NBA-Playoffs: Wagner-Brüder scheiden mit Orlando aus – Sport | ABC-Z
Wer Franz Wagner in diesem Moment sah, der wusste, dass es vorbei war. Niemand, der noch gewinnen wird, steht so da wie der deutsche Basketballprofi zwei Minuten vor dem Ende der Partie seiner Orlando Magic bei den Cleveland Cavaliers. Wer gewinnen wird, bewegt sich so wie Gegenspieler Donovan Mitchell. Der klopfte sich mit der Faust gegen die Brust und fuchtelte danach wild mit den Armen als Zeichen ans Publikum: Das war’s!
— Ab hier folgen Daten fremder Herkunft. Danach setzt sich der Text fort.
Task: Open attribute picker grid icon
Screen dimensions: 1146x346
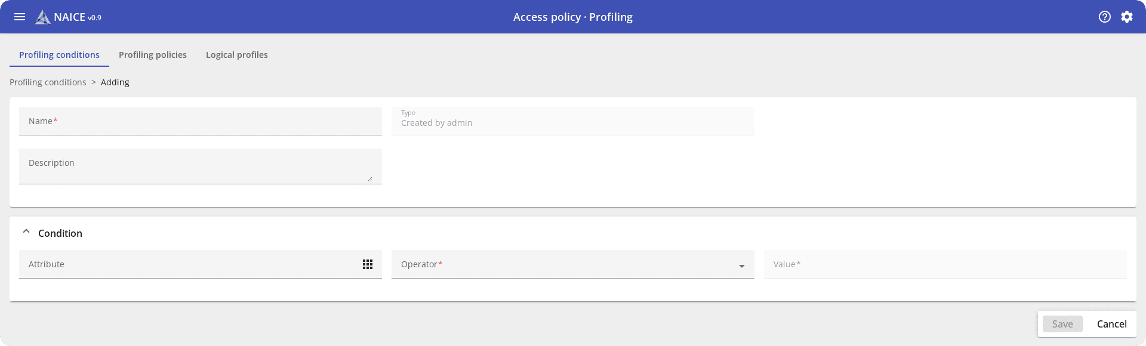Action: click(368, 264)
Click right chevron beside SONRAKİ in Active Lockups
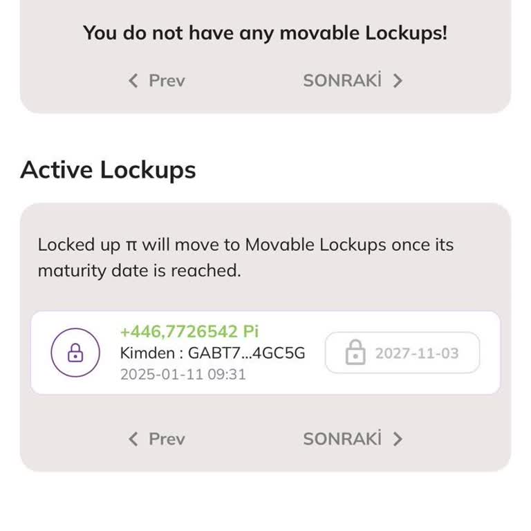 click(x=398, y=439)
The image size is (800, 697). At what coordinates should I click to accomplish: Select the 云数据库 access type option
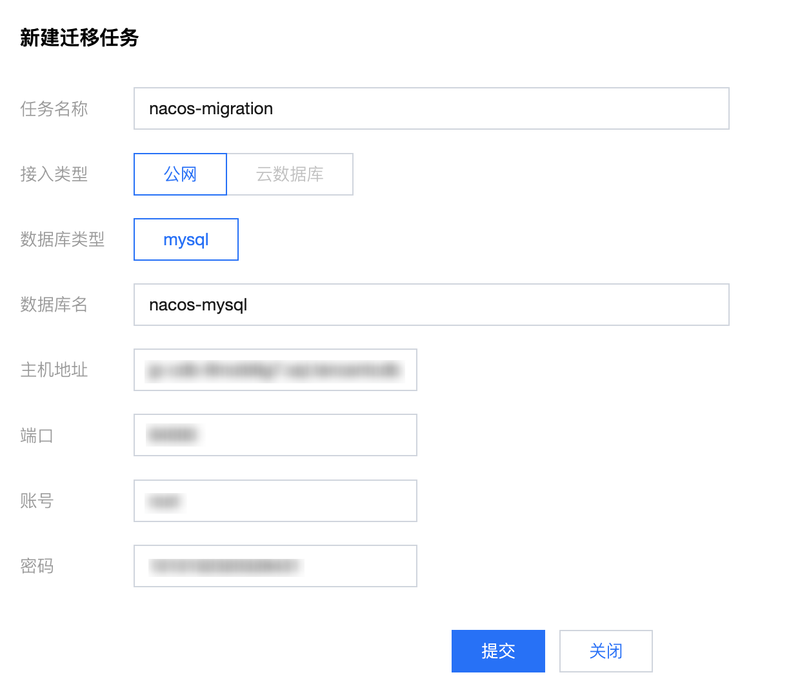[290, 174]
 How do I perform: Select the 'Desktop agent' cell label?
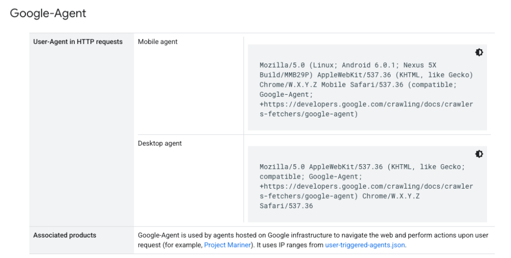pyautogui.click(x=160, y=143)
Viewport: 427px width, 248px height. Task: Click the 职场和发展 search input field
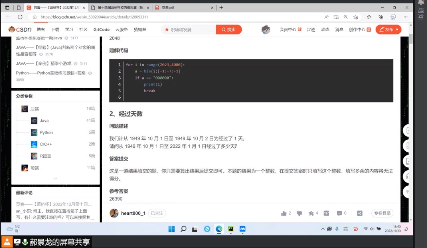190,29

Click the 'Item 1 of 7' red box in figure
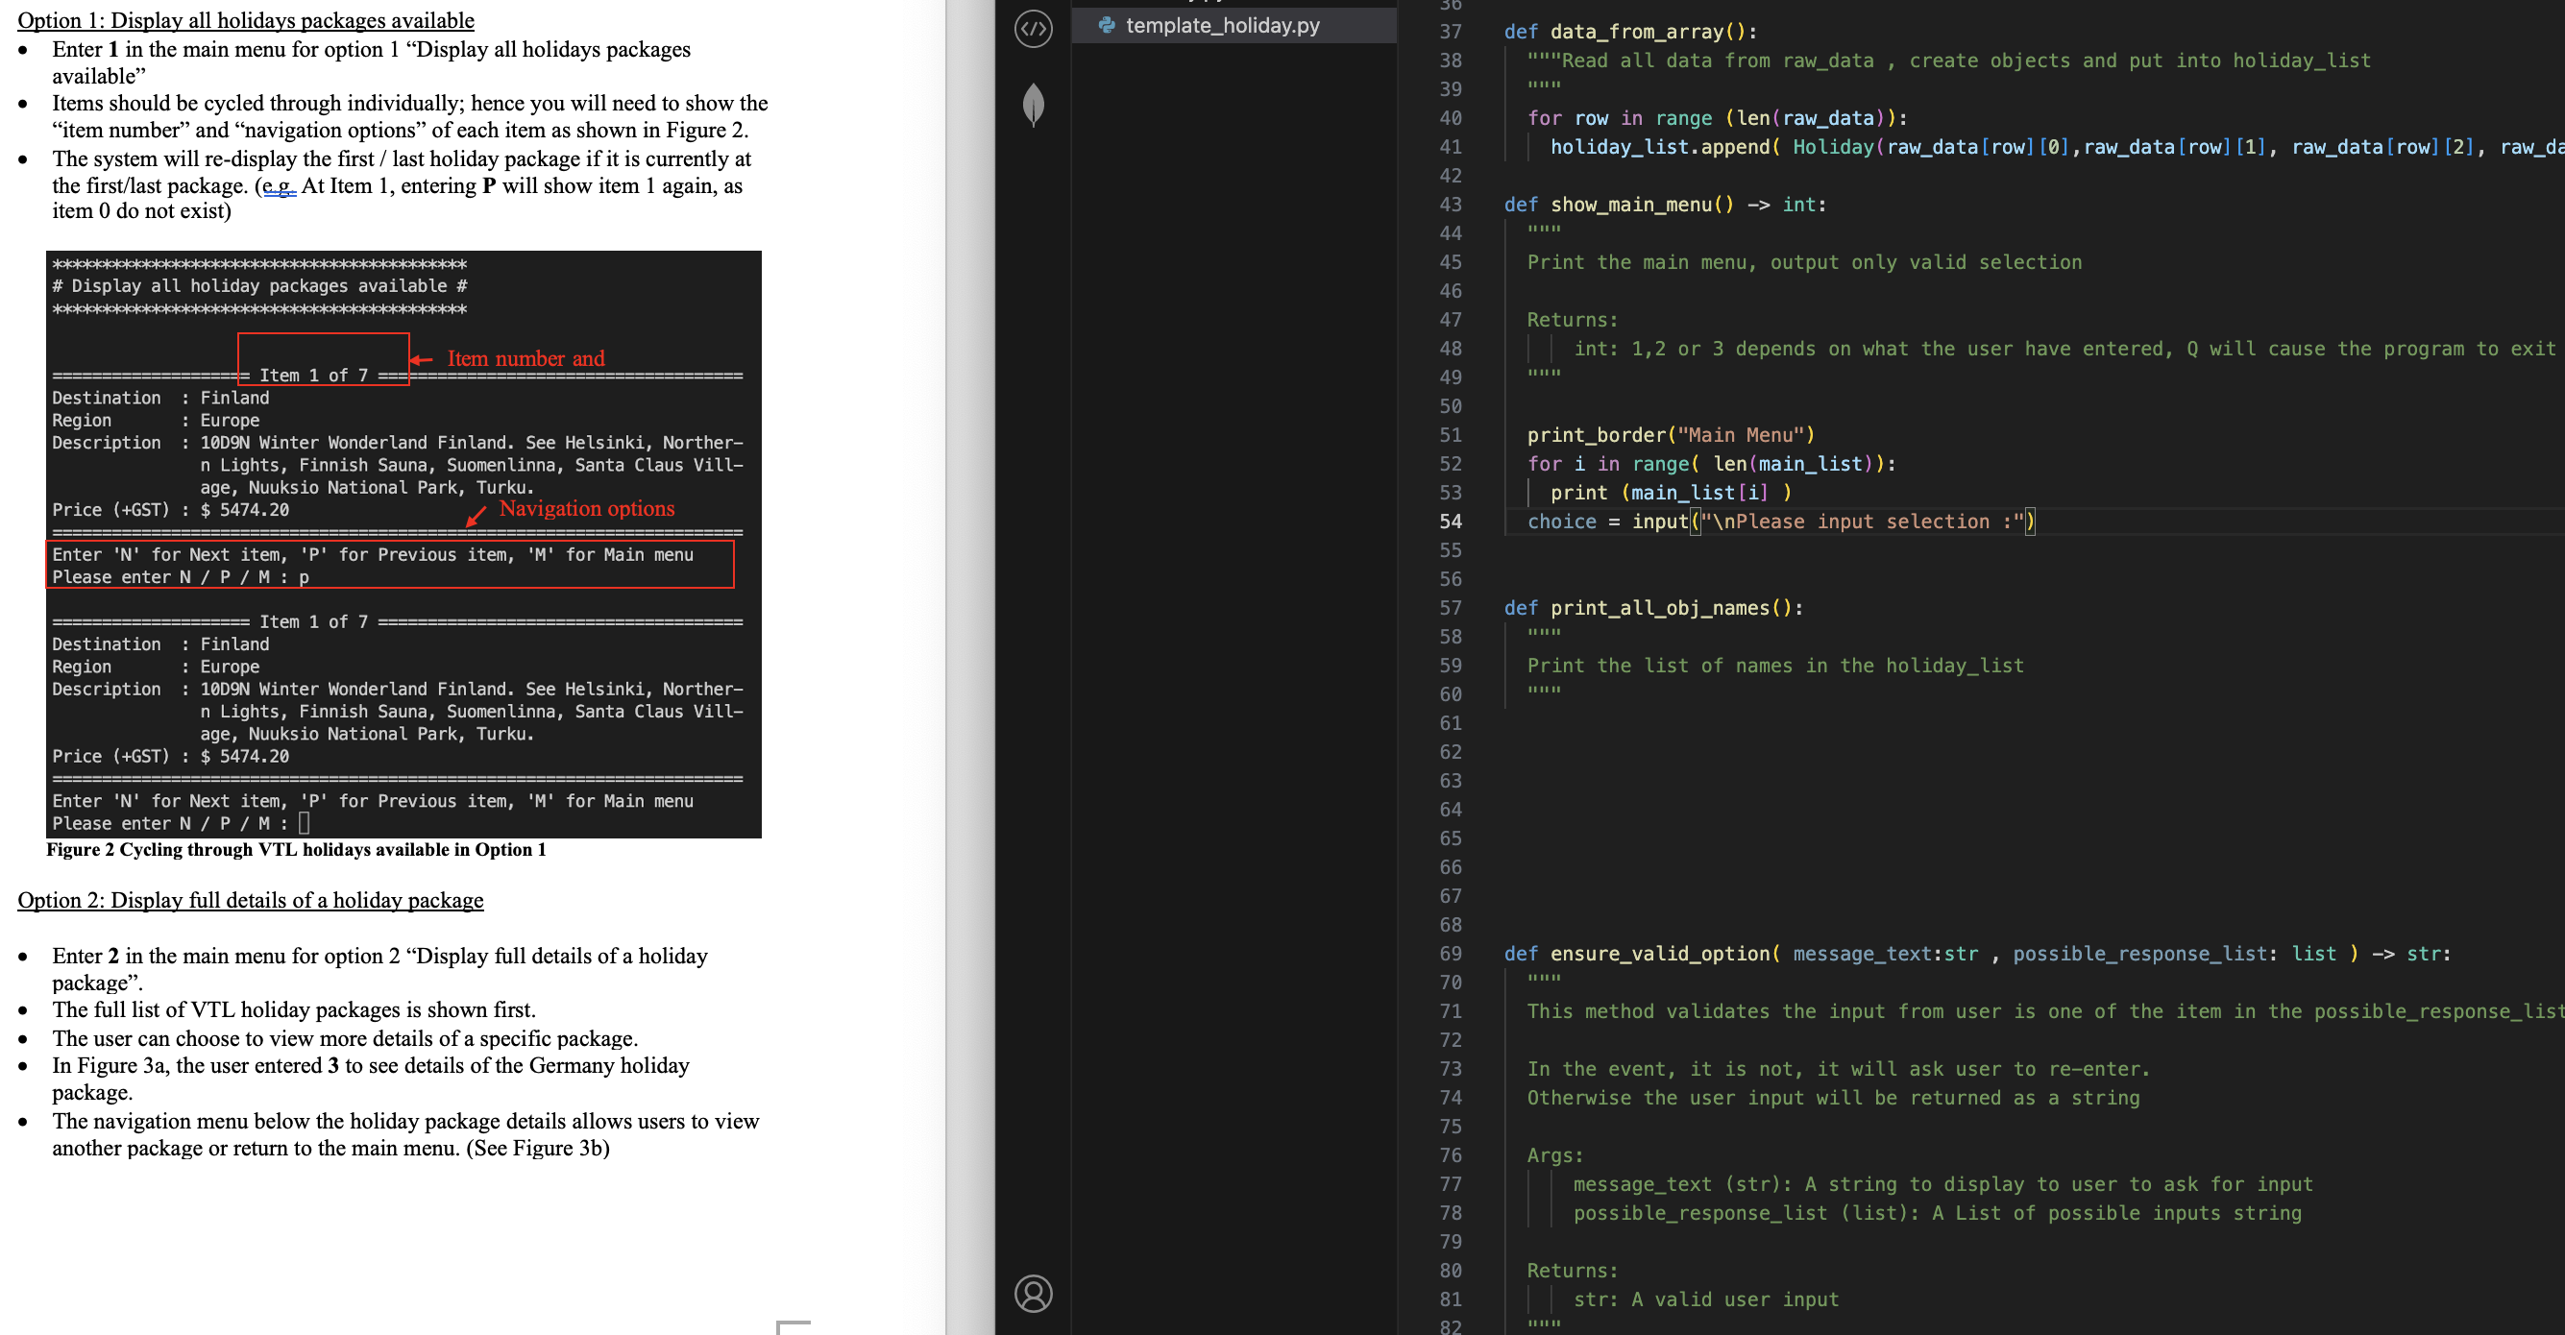[323, 359]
Wagner dagegen stützte sich auf den Knien ab, er japste nach Luft, die blauen Flecken an Schultern und Oberarmen waren nicht zu übersehen, der Blick wirkte leer. Er sendete die gleiche Botschaft wie Mitchell, nur eben aus der Sicht dessen, der weiß, dass nichts mehr gehen wird: Das war’s, und kurz darauf war es das auch – die Partie, die Erstrunden-Play off-Serie, die Saison für Orlando Magic. “Es tut wirklich weh”, sagte er ein paar Minuten später in den Katakomben der Halle.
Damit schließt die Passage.